How much of your student’s day involves learning for the present? Look below at tips for each part of my fifth grader’s schedule:
- Word Study
- Student choice: Is it really so earth-shattering to allow students to choose whether they read a book or study their spelling? When our school introduced Daily 5, that’s exactly what we did–and news flash: once they understood all the choices and their purposes, my students did in fact regularly choose from all the options. Status of the class also helped them develop purposeful decision-making skills (read more about that here!).
- Student creativity: Post a list of book report alternatives for students to take their reading and writing to a creative level.
- Teacher passion: Tell them about that cliff-hanger in your book, share your latest blog post, exclaim about your favorite authors, joke about common grammar errors. There is simply no underestimating the power of modeling your own literary pursuits!
- Reading Workshop
- Student choice: Help students discover their own interests and expand their reading horizons by giving them an interest inventory.
- Student creativity: Students’ literary creativity will take flight once they discover that book or series that helps them fall in love with reading. Make curating a classroom library of rich and varied texts one of your main priorities.
- Teacher passion: Throughout each reading unit and/or book group, read along with your students so you can more authentically engage in book discussions with them.
- Spanish
- Student choice: Individualize and gamify language learning with the Duolingo app!
- Student creativity: Download the Google Translate app on your classroom devices and encourage them to discover its possibilities.
- Teacher passion: At our school, another instructor would come in during this time. However, I would try to follow up with my own appreciation and understanding in my personal language learning (ie, discussing how I connect “mesa” in landforms and the translation for table, or my interest in Dia de los Muertos).
- Math
- Student choice: Ditch homework worksheets in favor for homework projects with real-world applications.
- Student creativity: Try flipped learning to give students more time in class for exploration, self-directed projects, or arts integration.
- Teacher passion: No matter what subject(s) you teach, if you’ve ever expressed self-deprecating remarks about math, STOP today, and never do it again!
- Snack/Lunch/Recess
- It’s laughable to believe these growing, active beings can be expected to sit still and focus if their bodies aren’t fully nourished.
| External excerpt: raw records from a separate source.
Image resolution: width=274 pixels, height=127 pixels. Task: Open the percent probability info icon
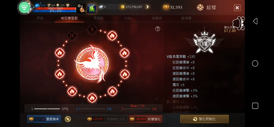click(68, 119)
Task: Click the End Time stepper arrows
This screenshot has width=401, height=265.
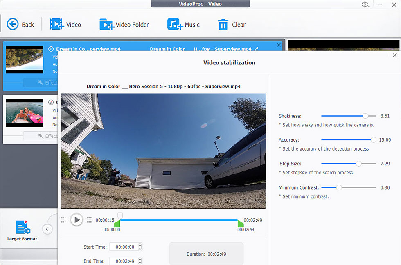Action: coord(140,261)
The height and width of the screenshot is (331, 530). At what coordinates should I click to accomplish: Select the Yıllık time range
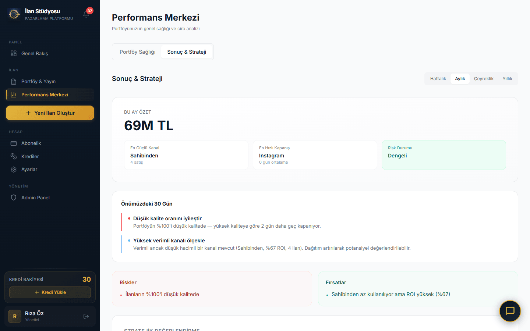[507, 79]
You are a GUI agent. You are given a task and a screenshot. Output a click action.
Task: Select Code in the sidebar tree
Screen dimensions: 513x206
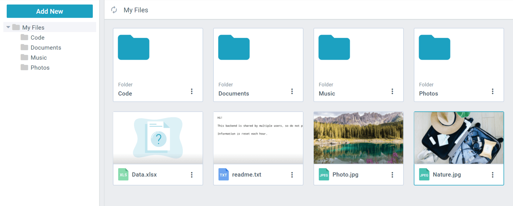click(37, 38)
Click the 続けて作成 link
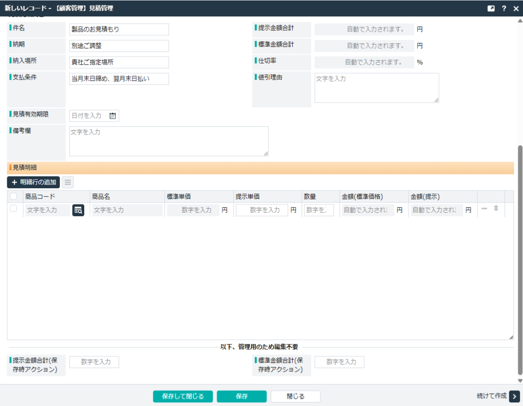 (491, 396)
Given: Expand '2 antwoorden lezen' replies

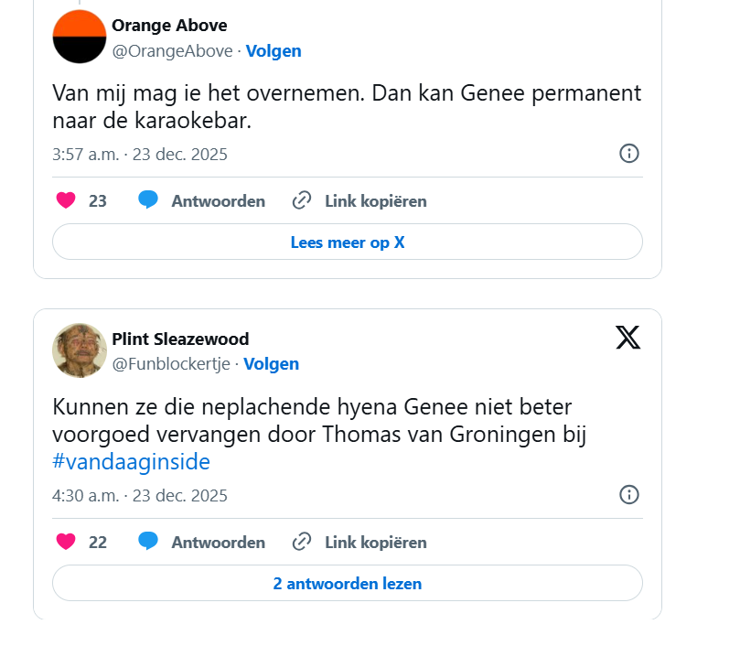Looking at the screenshot, I should pyautogui.click(x=348, y=583).
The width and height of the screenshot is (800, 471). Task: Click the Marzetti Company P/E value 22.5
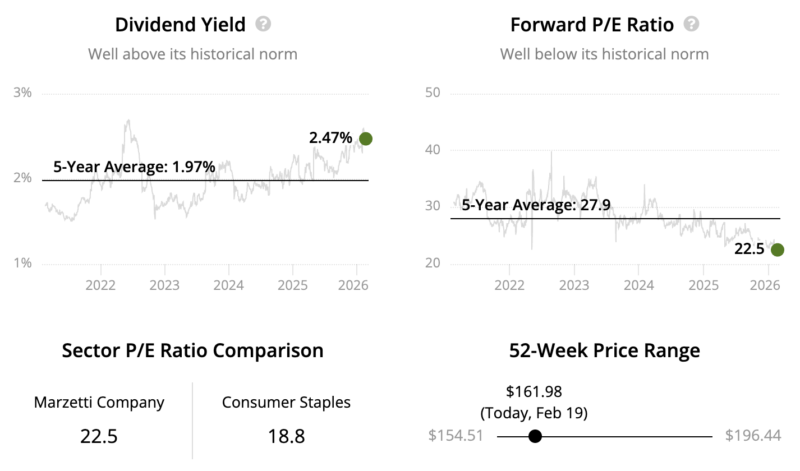point(99,436)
Make time. If your school has scheduled a too-small chunk of time for lunch, allow students to finish eating in class.
- Writing Workshop
- Student choice: Make writing choices more about which animal to write the essay on. Storybird, comic strip makers, Prezi, word clouds–the platforms and mediums for sharing ideas stretch for miles.
- Student creativity: see above.
- Teacher passion: Teaching a poetry unit? Write your own poems throughout, using the same techniques and skills as your students.Use your own daily struggles and triumphs as a writer as authentic teaching opportunities.
- Social Studies or Science
- Student choice: When it comes to students demonstrating their understanding, make sure their options are varied. A great resource for ideas is 50 Social Studies Strategies for K-8 Classrooms.
- Student creativity: Show your students how to create virtual field trips in Google Earth!
- Teacher passion: Keep a class field journal, noting student discoveries, documenting learning with photos, and jotting down collective or individual hypotheses.
- Blogging
- Student choice & creativity: Student blogs are a fantastic way for students to learn to curate their own work. They give students a real voice in the global learning community, and encourage dynamic discussion and debate in comment threads. To get started, check out our post on practical student blogging here!
- Teacher passion: Make sure you keep your own blog alongside your students’!